• _Text extract_
A home equity line of credit (HELOC) is a loan against the equity (value minus debt) of your home, it is essentially a second mortgage. Through calculating the equity of your property you can borrow from a lender, up to a certain amount, using your property’s value as collateral. A HELOC can be used for loans to pay for home improvements, repairs, or a new deck.
As a real estate agent, you will get calls from homeowners that want to get a HELOC, but are looking to get an estimate of their home value to see if it makes sense. By understanding how to calculate the potential HELOC amount, you can establish yourself as an expect and help them make the best choice. You can repeat these calculations as necessary to account for changes in values.

• _Set problem 1_
Reproduce the HELOC passage word for word, in full.
The HELOC passage and the listing come from unrelated sources.

• _Records_
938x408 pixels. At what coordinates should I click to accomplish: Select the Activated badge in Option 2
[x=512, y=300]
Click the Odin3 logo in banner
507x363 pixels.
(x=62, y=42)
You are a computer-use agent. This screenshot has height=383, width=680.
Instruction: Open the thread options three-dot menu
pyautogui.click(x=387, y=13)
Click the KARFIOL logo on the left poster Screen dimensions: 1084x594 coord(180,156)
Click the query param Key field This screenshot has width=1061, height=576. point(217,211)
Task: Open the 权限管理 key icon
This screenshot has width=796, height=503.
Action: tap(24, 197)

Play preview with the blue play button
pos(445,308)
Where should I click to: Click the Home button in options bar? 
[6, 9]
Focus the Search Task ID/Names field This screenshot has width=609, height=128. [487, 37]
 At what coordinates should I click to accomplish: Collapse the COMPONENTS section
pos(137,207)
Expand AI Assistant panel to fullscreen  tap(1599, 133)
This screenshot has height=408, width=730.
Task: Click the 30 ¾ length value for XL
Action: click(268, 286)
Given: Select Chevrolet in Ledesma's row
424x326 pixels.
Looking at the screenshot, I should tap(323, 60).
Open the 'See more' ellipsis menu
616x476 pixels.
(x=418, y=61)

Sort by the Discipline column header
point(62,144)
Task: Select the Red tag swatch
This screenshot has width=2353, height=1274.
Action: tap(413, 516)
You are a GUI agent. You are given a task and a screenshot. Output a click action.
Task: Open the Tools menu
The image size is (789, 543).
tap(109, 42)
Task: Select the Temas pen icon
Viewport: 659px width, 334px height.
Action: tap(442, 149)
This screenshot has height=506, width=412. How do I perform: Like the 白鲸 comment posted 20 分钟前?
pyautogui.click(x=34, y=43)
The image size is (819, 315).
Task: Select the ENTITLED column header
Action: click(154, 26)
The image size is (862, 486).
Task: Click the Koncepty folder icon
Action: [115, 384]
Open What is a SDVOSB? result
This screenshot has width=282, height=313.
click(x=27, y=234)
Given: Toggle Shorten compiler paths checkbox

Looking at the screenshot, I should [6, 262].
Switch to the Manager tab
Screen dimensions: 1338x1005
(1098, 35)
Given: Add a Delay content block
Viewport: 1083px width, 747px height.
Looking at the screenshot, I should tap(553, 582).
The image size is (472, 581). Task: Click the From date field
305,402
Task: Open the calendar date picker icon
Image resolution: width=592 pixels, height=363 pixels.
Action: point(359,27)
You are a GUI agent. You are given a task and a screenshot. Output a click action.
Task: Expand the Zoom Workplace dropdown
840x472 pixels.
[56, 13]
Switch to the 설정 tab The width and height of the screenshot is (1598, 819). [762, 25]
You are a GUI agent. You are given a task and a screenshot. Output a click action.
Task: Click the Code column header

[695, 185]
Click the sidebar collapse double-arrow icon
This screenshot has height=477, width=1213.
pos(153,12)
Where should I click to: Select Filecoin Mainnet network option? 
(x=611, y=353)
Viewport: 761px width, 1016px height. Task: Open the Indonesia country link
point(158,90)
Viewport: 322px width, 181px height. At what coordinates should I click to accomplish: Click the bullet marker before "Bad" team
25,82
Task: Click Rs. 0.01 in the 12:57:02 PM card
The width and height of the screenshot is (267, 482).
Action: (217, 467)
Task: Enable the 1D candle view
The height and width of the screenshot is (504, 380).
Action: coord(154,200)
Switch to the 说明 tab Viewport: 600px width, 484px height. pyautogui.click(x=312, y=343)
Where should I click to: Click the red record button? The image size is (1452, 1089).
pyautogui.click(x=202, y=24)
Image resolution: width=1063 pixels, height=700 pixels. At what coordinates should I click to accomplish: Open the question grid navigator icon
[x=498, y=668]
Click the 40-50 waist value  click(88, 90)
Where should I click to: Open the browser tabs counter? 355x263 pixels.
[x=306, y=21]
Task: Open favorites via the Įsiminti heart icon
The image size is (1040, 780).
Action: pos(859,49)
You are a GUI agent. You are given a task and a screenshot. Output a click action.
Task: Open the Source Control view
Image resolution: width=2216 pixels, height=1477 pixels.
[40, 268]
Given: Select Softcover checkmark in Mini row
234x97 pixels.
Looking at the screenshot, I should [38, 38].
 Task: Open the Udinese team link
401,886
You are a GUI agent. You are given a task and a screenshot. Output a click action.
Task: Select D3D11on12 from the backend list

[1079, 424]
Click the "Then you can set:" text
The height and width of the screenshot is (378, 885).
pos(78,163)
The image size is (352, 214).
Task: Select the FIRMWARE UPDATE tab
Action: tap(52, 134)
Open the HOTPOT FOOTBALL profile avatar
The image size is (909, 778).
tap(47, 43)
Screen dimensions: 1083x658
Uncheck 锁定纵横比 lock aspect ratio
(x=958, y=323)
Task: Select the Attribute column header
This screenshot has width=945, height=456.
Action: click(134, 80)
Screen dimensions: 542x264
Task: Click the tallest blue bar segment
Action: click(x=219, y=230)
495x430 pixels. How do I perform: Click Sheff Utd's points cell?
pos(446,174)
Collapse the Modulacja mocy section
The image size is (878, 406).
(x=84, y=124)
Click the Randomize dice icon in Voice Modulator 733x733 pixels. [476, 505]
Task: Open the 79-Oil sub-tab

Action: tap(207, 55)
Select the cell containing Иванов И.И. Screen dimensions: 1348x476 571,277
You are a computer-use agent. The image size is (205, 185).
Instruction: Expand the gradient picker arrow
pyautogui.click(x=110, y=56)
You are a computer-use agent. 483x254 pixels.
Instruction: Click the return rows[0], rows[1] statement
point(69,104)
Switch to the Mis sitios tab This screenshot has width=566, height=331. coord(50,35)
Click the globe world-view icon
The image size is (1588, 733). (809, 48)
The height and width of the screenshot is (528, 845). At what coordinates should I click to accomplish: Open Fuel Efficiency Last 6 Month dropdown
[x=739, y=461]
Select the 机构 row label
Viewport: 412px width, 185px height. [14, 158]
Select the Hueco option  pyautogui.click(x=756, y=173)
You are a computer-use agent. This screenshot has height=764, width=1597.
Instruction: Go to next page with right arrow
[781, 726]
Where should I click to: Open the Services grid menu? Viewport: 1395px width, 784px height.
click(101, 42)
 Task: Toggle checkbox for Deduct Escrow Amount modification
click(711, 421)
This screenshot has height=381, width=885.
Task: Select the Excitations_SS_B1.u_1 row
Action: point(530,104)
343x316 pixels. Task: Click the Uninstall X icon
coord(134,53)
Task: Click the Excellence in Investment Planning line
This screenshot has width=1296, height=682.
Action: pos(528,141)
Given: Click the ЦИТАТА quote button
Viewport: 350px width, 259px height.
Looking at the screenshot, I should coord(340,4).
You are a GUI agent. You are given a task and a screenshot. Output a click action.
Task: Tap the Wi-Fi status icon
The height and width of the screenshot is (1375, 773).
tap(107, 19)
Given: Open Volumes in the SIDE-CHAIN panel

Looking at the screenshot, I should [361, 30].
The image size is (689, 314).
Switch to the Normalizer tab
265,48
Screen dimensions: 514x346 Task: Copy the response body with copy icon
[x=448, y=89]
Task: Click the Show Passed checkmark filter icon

• _Set problem 2_
Rewrite the listing from its first line up to and including the line with "pyautogui.click(x=387, y=13)", swapping "banner" for "header" and changing nothing else. Return only those lines.

• _Task solution 1_
A home equity line of credit (HELOC) is a loan against the equity (value minus debt) of your home, it is essentially a second mortgage. Through calculating the equity of your property you can borrow from a lender, up to a certain amount, using your property’s value as collateral. A HELOC can be used for loans to pay for home improvements, repairs, or a new deck.
As a real estate agent, you will get calls from homeowners that want to get a HELOC, but are looking to get an estimate of their home value to see if it makes sense. By understanding how to calculate the potential HELOC amount, you can establish yourself as an expect and help them make the best choice. You can repeat these calculations as necessary to account for changes in values.

• _Task solution 2_
938x408 pixels. At what coordinates should I click to accomplish: Select the Activated badge in Option 2
[x=512, y=300]
Click the Odin3 logo in header
507x363 pixels.
(x=62, y=42)
You are a computer-use agent. This screenshot has height=383, width=680.
Instruction: Open the thread options three-dot menu
pyautogui.click(x=387, y=13)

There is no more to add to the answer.